Ameliorating adverse reactions

Category I: Ameliorating Postoperative Adverse Reactions:

  • Lanmanxi (Elemene) Injection can reduce the incidence of postoperative gastrointestinal reactions, fever, and bone marrow suppression (Evidence level: Grade II, strong recommendation).54

  • Fufang Kushen Injection can improve gastrointestinal reactions, leukopenia, and liver function abnormalities following TACE (Evidence level: Grade II, strong recommendation).55

  • Huachansu Injection (Grade II, strong recommendation),53 Jinlong Capsules (Grade II, strong recommendation),52 and Xiaoaiping Injection (Grade II, weak recommendation) can improve postoperative leukopenia and liver function abnormalities.57

  • Aidi Injection is effective in improving postoperative liver function abnormalities (Evidence level: Grade II, weak recommendation).58

  • Yadanzi Oil Emulsion can ameliorate postoperative leukopenia (Evidence level: Grade II, weak recommendation).59


Category II: Strengthening Body Resistance:
Shenqi Fuzheng Injection can improve leukopenia and reduce the incidence of gastrointestinal reactions (Evidence level: Grade II, strong recommendation).61

Ameliorating PES

The administration of CPMs, including Yangzheng Xiaoji Capsules (Grade III, weak recommendation),74,75 Xuebijing Injection (Grade II, strong recommendation),76–79 Qingkailing Injection (Grade III, weak recommendation),80 Kangai Injection (Grade III, weak recommendation),81,82 Fufang Yexiazhu (Compound Phyllanthus) Granules (Grade III, weak recommendation),83 Babaodan Capsules (Grade III, weak recommendation),84,85 and Xihuang Capsules (Grade III, weak recommendation),86 can significantly reduce the incidence of PES in patients with PLC.

Integrated application of CPMs with radiotherapy

The clinical benefits of Chinese patent medicines combined with radiotherapy, including antitumor efficacy, survival, quality of life, immune function, and adverse reactions, are summarized in Supplementary Table 3.

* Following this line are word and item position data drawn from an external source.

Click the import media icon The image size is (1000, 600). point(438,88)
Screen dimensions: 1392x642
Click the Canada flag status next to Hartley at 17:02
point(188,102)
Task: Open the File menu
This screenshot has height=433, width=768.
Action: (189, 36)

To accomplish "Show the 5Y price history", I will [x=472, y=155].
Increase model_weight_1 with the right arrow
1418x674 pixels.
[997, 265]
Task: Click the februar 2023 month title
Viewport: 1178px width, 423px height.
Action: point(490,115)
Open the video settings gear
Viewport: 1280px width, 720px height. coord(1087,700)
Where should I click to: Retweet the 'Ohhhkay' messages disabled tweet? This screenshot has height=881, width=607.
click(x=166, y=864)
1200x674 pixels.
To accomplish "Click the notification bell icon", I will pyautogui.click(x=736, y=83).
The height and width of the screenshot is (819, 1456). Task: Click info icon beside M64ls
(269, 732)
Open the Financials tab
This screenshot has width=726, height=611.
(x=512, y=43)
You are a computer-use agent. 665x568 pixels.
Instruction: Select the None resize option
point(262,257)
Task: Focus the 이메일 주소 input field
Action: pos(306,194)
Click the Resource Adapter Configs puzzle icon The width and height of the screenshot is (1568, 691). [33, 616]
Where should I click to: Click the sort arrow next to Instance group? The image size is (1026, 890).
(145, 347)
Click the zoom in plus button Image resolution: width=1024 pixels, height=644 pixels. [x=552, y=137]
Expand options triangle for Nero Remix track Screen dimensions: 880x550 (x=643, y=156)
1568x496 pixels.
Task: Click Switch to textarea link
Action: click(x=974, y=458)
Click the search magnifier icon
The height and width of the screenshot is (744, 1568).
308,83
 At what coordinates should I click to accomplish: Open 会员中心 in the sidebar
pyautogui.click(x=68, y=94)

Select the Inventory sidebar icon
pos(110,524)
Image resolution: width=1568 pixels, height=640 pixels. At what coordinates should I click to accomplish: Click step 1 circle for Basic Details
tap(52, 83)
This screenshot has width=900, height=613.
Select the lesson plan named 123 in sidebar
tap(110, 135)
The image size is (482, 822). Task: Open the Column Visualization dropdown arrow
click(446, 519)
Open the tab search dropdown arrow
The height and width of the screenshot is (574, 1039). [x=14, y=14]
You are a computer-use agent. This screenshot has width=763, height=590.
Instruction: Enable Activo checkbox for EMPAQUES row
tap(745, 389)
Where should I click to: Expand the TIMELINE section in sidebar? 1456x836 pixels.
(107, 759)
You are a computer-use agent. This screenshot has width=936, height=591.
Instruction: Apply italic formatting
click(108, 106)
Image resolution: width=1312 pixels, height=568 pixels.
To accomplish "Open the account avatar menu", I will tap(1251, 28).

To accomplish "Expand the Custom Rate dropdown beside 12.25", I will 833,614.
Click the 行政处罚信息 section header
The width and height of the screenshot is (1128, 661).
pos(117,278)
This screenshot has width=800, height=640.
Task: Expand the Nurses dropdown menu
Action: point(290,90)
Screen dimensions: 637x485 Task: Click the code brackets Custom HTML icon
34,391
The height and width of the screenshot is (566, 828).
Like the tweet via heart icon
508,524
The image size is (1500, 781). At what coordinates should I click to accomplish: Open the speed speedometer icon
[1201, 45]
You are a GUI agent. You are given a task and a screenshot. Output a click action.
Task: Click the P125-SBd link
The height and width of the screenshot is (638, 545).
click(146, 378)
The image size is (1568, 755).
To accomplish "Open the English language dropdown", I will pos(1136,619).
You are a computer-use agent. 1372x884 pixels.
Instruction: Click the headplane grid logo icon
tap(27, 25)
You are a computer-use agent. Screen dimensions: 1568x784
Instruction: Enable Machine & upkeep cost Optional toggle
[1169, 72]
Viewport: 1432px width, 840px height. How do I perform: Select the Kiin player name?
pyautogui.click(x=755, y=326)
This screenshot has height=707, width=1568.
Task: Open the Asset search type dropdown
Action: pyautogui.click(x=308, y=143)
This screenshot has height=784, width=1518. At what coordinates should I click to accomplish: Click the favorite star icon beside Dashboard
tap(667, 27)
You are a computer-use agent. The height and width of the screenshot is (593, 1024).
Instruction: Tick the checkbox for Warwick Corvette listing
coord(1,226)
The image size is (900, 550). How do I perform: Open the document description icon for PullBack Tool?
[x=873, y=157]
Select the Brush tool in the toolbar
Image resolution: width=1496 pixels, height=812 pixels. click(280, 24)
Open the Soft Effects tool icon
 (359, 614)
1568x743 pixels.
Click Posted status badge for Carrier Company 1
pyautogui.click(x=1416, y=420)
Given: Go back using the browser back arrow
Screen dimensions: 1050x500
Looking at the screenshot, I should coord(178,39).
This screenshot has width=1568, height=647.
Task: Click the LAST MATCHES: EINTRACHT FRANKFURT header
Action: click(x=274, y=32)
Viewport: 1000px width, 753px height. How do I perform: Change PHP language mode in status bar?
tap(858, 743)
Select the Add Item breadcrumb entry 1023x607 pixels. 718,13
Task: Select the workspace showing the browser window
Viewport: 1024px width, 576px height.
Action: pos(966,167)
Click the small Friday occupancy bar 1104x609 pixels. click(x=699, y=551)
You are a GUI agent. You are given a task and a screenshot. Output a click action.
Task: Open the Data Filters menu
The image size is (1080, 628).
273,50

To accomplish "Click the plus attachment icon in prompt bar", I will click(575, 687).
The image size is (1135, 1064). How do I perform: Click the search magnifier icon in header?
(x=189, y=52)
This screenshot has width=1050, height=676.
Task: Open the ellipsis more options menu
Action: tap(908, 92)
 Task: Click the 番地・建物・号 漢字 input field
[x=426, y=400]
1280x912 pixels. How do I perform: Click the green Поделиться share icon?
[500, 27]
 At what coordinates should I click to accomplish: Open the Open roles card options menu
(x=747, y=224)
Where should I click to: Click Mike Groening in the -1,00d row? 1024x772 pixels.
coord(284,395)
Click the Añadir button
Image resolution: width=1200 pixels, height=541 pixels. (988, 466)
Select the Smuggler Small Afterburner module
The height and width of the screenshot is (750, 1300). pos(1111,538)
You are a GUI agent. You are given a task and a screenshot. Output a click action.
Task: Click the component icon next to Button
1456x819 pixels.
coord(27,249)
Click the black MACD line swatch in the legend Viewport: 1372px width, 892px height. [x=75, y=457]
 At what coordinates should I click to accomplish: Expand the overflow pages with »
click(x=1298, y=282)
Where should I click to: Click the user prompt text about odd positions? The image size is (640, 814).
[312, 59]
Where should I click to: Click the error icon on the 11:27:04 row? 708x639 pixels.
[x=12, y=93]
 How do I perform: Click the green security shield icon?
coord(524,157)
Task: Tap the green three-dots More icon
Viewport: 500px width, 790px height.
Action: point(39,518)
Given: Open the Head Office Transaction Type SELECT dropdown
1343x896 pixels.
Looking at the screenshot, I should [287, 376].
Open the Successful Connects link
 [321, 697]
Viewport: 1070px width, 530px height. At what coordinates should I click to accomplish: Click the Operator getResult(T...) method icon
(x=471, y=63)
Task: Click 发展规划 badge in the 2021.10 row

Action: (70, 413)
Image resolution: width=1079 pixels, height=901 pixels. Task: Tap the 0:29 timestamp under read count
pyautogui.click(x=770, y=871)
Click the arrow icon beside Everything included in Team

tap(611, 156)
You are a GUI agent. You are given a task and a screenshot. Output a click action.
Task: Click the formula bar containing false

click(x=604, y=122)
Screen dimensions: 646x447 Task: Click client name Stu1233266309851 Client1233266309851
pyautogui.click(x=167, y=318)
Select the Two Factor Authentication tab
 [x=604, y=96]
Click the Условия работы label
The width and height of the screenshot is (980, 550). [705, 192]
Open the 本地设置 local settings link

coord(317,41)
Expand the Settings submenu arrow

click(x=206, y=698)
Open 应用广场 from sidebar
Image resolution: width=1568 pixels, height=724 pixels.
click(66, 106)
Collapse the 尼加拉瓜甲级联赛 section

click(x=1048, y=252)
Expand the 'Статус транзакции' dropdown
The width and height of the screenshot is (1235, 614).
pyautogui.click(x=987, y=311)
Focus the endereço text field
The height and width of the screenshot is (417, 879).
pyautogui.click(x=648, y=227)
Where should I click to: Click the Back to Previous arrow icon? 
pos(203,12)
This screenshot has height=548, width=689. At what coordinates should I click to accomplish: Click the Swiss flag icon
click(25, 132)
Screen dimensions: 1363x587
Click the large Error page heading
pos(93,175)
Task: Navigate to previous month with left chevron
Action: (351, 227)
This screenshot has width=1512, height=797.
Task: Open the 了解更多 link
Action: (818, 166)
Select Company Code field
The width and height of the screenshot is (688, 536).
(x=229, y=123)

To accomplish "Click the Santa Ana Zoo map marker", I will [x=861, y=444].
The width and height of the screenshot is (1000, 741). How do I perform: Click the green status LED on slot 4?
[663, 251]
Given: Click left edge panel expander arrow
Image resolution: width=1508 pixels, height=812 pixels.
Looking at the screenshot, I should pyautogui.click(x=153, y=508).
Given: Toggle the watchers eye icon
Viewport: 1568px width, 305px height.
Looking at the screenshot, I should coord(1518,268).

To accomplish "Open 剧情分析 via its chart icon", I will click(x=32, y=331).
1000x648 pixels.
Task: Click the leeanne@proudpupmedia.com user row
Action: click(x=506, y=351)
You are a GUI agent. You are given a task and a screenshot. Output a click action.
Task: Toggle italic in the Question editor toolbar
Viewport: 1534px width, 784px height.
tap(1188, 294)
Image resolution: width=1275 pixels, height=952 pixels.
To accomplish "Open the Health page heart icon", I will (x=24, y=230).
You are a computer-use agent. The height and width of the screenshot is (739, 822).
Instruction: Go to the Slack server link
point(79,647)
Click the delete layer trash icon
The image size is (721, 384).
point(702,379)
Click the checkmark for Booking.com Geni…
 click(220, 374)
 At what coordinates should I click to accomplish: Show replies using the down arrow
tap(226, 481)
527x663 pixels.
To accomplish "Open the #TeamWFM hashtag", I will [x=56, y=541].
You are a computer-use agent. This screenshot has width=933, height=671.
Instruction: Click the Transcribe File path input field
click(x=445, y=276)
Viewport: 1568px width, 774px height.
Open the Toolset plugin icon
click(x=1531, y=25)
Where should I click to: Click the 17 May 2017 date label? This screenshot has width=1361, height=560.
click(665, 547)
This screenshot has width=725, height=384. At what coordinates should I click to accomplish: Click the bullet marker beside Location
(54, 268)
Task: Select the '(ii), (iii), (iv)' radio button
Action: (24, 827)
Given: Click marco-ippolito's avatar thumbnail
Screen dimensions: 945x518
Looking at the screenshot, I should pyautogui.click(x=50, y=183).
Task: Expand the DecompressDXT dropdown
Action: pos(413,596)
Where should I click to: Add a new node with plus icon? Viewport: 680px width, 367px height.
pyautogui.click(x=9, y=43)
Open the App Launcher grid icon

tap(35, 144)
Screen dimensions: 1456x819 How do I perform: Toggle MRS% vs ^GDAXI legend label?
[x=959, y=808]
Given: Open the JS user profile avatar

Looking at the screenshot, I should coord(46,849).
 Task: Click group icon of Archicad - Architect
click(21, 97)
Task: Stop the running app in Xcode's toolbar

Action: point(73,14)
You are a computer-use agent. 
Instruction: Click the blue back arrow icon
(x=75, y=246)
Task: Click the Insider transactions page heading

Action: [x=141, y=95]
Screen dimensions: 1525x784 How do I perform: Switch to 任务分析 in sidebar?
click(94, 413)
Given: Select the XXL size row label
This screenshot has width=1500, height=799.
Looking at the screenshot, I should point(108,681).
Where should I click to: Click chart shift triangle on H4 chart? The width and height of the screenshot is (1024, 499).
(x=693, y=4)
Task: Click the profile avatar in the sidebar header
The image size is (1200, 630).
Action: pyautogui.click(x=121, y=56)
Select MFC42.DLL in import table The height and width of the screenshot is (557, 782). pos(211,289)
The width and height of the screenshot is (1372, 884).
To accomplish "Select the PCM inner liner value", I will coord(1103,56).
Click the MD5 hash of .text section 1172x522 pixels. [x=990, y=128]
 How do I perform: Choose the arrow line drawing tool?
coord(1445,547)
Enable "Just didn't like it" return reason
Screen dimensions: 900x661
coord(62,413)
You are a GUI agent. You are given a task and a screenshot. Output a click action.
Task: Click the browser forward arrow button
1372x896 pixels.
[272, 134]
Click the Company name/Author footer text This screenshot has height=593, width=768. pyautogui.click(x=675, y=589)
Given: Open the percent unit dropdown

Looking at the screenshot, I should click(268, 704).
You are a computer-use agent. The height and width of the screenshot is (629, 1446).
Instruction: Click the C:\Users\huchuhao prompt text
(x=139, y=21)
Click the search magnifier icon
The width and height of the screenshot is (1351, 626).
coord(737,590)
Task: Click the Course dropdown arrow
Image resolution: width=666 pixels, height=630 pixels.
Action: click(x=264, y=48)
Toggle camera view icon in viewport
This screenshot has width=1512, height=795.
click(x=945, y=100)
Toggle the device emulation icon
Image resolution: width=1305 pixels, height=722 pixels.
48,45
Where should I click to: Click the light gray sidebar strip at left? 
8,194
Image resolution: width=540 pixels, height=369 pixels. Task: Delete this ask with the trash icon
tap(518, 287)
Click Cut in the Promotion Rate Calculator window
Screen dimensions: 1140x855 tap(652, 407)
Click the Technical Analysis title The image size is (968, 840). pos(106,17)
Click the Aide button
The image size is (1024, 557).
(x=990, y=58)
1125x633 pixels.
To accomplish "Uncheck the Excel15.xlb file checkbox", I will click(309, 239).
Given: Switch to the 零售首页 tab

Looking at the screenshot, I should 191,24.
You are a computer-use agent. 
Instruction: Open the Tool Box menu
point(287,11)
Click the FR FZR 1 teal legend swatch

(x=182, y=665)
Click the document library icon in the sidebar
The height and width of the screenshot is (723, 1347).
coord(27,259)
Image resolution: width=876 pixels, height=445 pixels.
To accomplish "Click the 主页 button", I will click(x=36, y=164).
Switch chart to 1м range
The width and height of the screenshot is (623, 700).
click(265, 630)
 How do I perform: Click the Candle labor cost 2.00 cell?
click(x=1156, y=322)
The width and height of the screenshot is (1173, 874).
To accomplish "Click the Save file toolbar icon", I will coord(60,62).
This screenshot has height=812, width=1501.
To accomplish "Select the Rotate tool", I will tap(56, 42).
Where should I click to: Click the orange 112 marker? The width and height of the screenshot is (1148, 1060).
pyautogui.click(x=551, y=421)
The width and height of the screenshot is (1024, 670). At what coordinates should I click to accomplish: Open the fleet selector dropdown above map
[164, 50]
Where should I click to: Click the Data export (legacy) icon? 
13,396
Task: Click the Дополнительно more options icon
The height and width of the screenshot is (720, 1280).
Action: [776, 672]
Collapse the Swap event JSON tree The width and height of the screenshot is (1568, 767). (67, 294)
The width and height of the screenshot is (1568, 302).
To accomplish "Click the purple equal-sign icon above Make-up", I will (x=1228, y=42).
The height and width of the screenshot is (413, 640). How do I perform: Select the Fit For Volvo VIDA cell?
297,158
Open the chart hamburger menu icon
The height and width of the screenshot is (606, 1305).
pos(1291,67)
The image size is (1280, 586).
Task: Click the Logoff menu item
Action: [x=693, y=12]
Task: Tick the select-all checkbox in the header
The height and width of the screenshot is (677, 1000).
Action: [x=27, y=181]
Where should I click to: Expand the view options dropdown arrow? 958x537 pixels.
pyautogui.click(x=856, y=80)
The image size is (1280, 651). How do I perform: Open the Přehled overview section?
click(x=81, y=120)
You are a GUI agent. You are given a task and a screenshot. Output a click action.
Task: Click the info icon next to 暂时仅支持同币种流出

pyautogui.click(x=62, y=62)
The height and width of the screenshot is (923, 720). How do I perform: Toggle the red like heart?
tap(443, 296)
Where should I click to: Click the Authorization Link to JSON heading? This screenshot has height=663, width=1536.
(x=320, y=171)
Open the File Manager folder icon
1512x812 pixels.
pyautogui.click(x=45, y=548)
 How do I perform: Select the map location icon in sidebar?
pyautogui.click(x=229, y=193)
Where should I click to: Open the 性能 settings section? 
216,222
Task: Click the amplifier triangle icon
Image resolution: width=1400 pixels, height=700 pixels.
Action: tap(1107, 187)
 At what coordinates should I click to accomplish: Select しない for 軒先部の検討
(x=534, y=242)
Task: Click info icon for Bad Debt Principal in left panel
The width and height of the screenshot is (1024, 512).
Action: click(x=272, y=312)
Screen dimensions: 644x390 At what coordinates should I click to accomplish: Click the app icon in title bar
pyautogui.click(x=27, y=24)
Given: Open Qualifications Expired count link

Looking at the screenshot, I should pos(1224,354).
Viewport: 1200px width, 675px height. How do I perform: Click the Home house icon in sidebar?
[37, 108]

Enhancing antitumor efficacy improving

ORR: Huaier Granules (Grade III, strong recommendation),87 Jinlong Capsules (Grade II, strong recommendation),88 Huachansu Injection/Tablets (Grade III, weak recommendation),89–91 Fufang Banmao (Compound Cantharidin) Capsules (Grade II, strong recommendation),92 Aidi Injection (Grade II, weak recommendation),93–95 Fufang Kushen Injection (Grade II, weak recommendation),96,97 and Fufang Danshen (Compound Salvia) Injection (Grade II, weak recommendation).98

Improving disease remission rate: Kanglaite Injection (Grade II, strong recommendation),99–101 Norcantharidin (Grade II, strong recommendation),102 and Kangai Injection (Grade III, weak recommendation).103

Prolonging survival

The combination of radiotherapy with medications such as Fufang Banmao Capsules (Grade II, strong recommendation),92 Norcantharidin (Grade II, strong recommendation),102 Sodium Cantharidinate and Vitamin B6 Injection (Grade III, weak recommendation),104 Aidi Injection (Grade II, weak recommendation),94,95 Huachansu Injection (Grade III, weak recommendation),89–91 Huaier Granules (Grade III, strong recommendation),87 Kanglaite Injection (Grade II, strong recommendation),99–101 and Pianzaihuang (Grade III, strong recommendation) can increase survival rates or prolong OS.105

Improving QOL

The integrated application of Aidi Injection (Grade II, weak recommendation),94,95 Sodium Cantharidinate and Vitamin B6 Injection (Grade III, weak recommendation),104 Fufang Kushen Injection (Grade II, weak recommendation),96,97 Kangai Injection (Grade III, weak recommendation),103 and Kanglaite Injection (Grade II, strong recommendation) with radiotherapy can enhance the QOL for patients.99–101

Immunomodulation

Fufang Banmao Capsules (Grade II, strong recommendation),92 Norcantharidin (Grade II, strong recommendation),102 Aidi Injection (Grade II, weak recommendation),94,95 Huachansu Tablets (Grade III, weak recommendation),89–91 and Kanglaite Injection (Grade II, strong recommendation) can elevate the levels of CD3+, CD4+, CD8+, and the CD4+/CD8+ T-cell ratio.99–101

Reducing recurrence and metastasis rates

Kangai Injection (Evidence level: Grade III, weak recommendation).103

Ameliorating adverse reactions

Kangai Injection: Ameliorates gastrointestinal reactions, leukopenia, and thrombocytopenia (Grade III, weak recommendation).103

Kanglaite Injection and Pianzaihuang: Ameliorate fatigue, gastrointestinal reactions, bone marrow suppression, and liver function abnormalities (Grade II/III, strong recommendation).99–101,105

Fufang Banmao Capsules: Reduces the incidence of bone marrow suppression (Grade II, strong recommendation).92

Norcantharidin: Can improve liver function abnormalities (Grade II, strong recommendation).102

Integrated application of CPMs with chemotherapy

The effects of Chinese patent medicines combined with chemotherapy on antitumor efficacy, survival, quality of life, liver function, immune regulation, and adverse reactions are summarized in Supplementary Table 4.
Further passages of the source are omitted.